Comentários dos leitores
•Chico da Emilinha 20/1/2021, 16:26
GRATO
Bem retratado o ilusionita
ABRAÇO
chico da EMLINHA
•M. Teresa Alves da Silva 20/1/2021, 19:48
O populismo que representou Trump, e representam outros,surge em sociedades descontentes e decadentes, onde as dificuldades sociais e económicas são muitas e as classes sociais trabalhadoras mais pobres, desempregados e marginalizados sentem "na pele" as injustiças diárias.
Os populistas não têm projecto social, não têm convicções, nem ideologia,encenam as suas intervenções e lideranças com frases soltas, sem conteúdo social, manipulando e gerindo o "envenenamento" das populações como em acções de "marketing".

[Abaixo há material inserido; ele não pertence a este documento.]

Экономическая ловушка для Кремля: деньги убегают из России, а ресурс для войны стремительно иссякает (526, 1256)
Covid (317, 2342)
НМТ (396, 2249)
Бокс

É, pois, muito grave , até do ponto de vista histórico, confundir acções de massas populares, em contexto de revindicação ou luta,em tentativa de transformação ou alteração das sociedades em que se inserem e a violência de acções (avulso) manipuladas por populistas e demagogos, que agitam as "dores" da sociedade, em que pouco lhes importa as melhorias das condições de vida dos que pretendem mobilizar, mas sim os interesses/privilégios deles próprios, dos amigos e correlegionários , através do exercício do poder coercivo e discriminatório.